- _Study questions_:
1. Using the Arabella Weir biography, answer these:
(a) Which two newspapers has Weir written for?
(b) Where did her parents meet?
(c) At what age did Weir move to Bahrain, and whom did she go with?
2. Could you write the next paragraph of the Arabella Weir biography, picking up after its final sentence?
Extracted text below:
- Born: Arabella Helen Weir 6 December 1957 (age 68) San Francisco, California, U.S.
- Occupations: Comedian, actress, writer
- Spouse: Jeremy Norton ​ ​(m. 1995; sep. 2013)​
- Children: 2
- Father: Michael Scott Weir

= Arabella Weir =

Scottish author, actress (b. 1957)

Arabella Helen Weir (born 6 December 1957) is an American-born British comedian, actress and writer. She played roles in the comedy series The Fast Show, Posh Nosh and Two Doors Down, and has written several books, including Does My Bum Look Big in This? Weir has also written for The Independent and The Guardian and the latter's Weekend magazine.

==Early life and education==
Weir was born in 1957, in San Francisco, California, United States, to Scottish parents. She is the daughter of former British ambassador Sir Michael Weir and his wife, Alison ( Walker), who had met while studying at the University of Oxford; her father was from Dunfermline and her mother was from the Scottish Borders, daughter of the headmaster of a small boarding school.

Weir attended nursery school in Washington D.C., where her father was posted as a member of the British diplomatic service. She later attended the Sacre Coeur Convent in Cairo, and the French Lycee in London. Having spent many holidays in Scotland as a child, Weir describes herself as "culturally Scottish". After her parents' divorce she initially lived with her mother, her two older brothers and her younger sister in the UK. She has described her relationship with her mother as difficult, and in her comedy routine has exposed her mother's "cruel, snobby campaign to shame her into losing weight." Weir's relationship with her mother later became the subject of her debut one-woman show, Does My Mum Look Big in This? At the age of nine she moved to Bahrain with her father while her brothers were at prep school and her younger sister stayed with their mother.
End of Extracted text.
Given records below:
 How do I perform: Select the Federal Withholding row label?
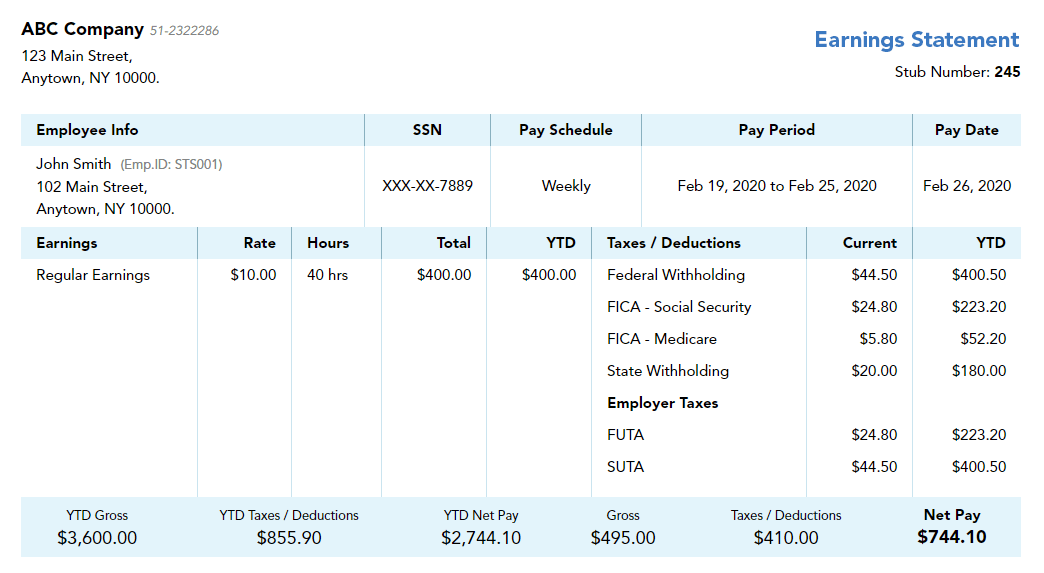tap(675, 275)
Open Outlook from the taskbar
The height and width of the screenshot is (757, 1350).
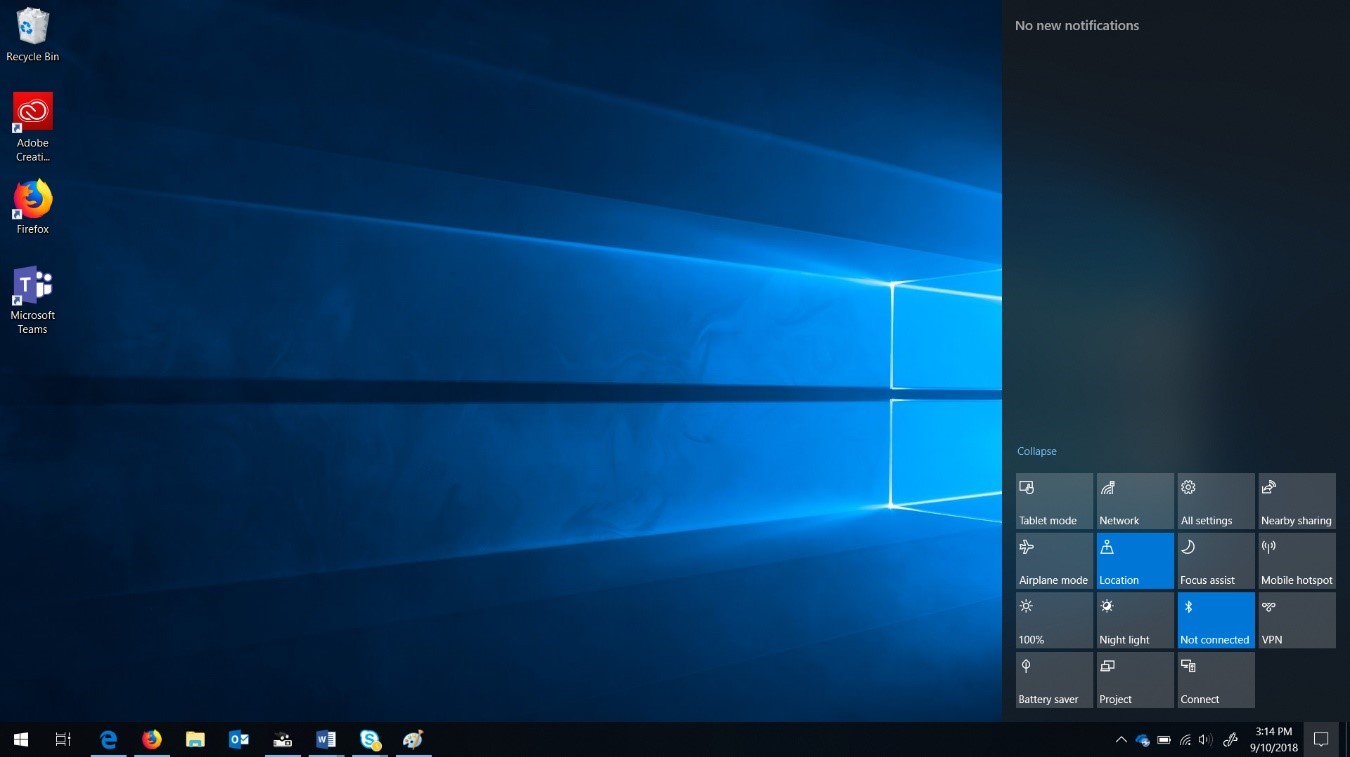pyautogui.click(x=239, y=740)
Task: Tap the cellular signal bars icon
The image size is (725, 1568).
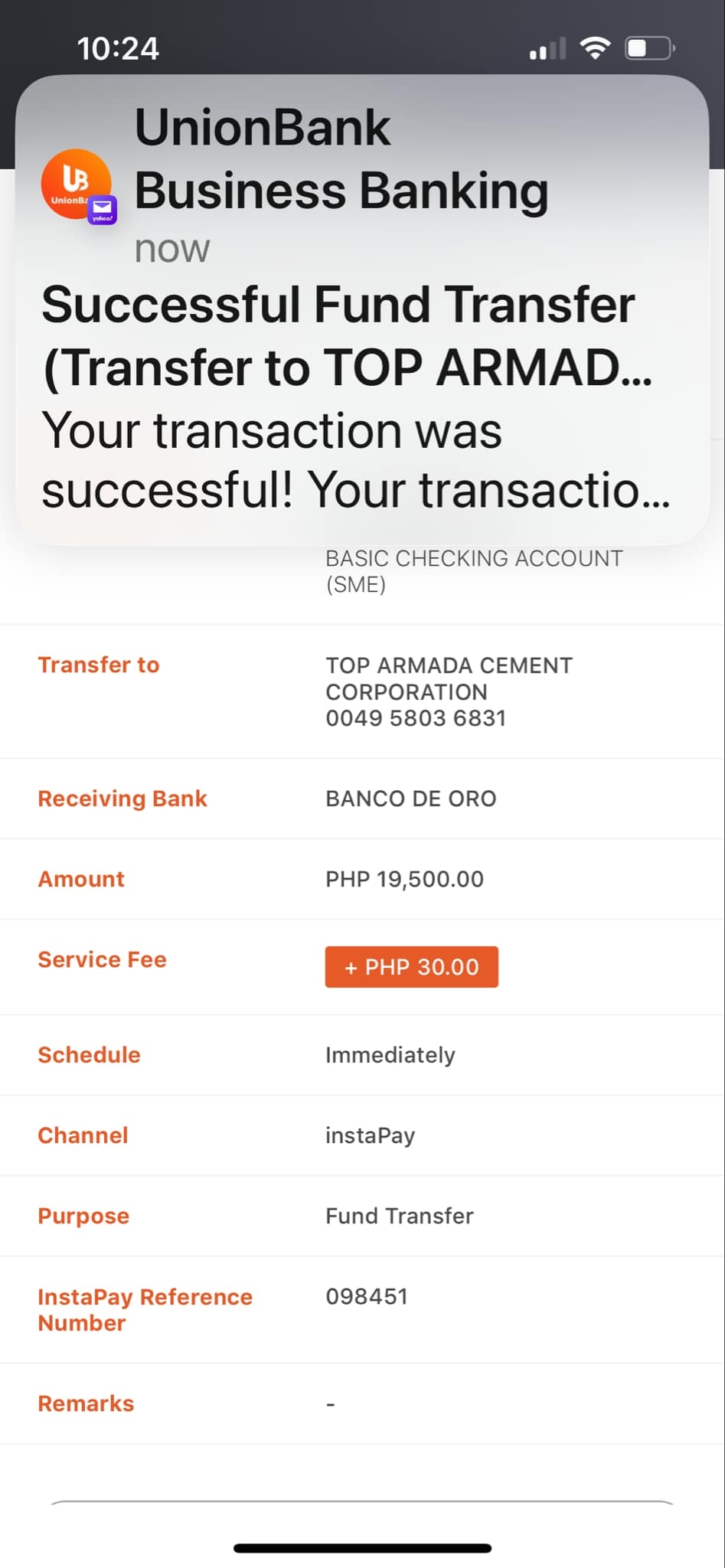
End of Given records.
- _Responses by item number_:
1.
(a) The Independent and The Guardian.
(b) While studying at the University of Oxford.
(c) At nine, with her father.

2.
Weir returned to London after passing the eleven-plus in Bahrain and her father was posted to New York. She was a pupil at the Camden School for Girls, where her mother was a teacher, and then studied drama at Middlesex Polytechnic. As a teenager, she was a backing singer in the British pub rock band Bazooka Joe, whose bass player was Stuart Goddard, who later became famous as Adam Ant.

==Career==
Weir's television career breakthrough came in 1994 in BBC's The Fast Show; she later also became widely known for her roles in Posh Nosh and Two Doors Down. In addition to acting, Weir wrote several episodes of The Fast Show and Posh Nosh, and has also written for The Independent and The Guardian.

In 1998, Weir published the international bestseller Does My Bum Look Big in This?, the title of which was a catchphrase of her character "Insecure Woman" in The Fast Show. In 2000, she published her second novel Onwards and Upwards, followed by Stupid Cupid in 2002.

In 2001, Weir took part in the Weakest Link Comedians Special. In 2006, Weir appeared as a contestant in the first series on Celebrity MasterChef. In 2007, Weir appeared in Skins as Michelle Richardson's mother, Anna.

Weir played Chris Harper in Calendar Girls at the Noël Coward Theatre in the West End of London from November 2009 until the play closed in January 2010.

Weir voiced the female incarnation of the Doctor in the Doctor Who Unbound Big Finish 2003 episode Exile. American alternative weekly Houston Presss Jef Rouner described her portrayal as "one of the most melancholy of all the Doctors." Weir appeared in the Doctor Who 2011 Christmas Special The Doctor, the Widow and the Wardrobe.

Weir performed with the original cast from The Fast Show (with the exception of Mark Williams) in six online-only episodes sponsored by the Fosters brand.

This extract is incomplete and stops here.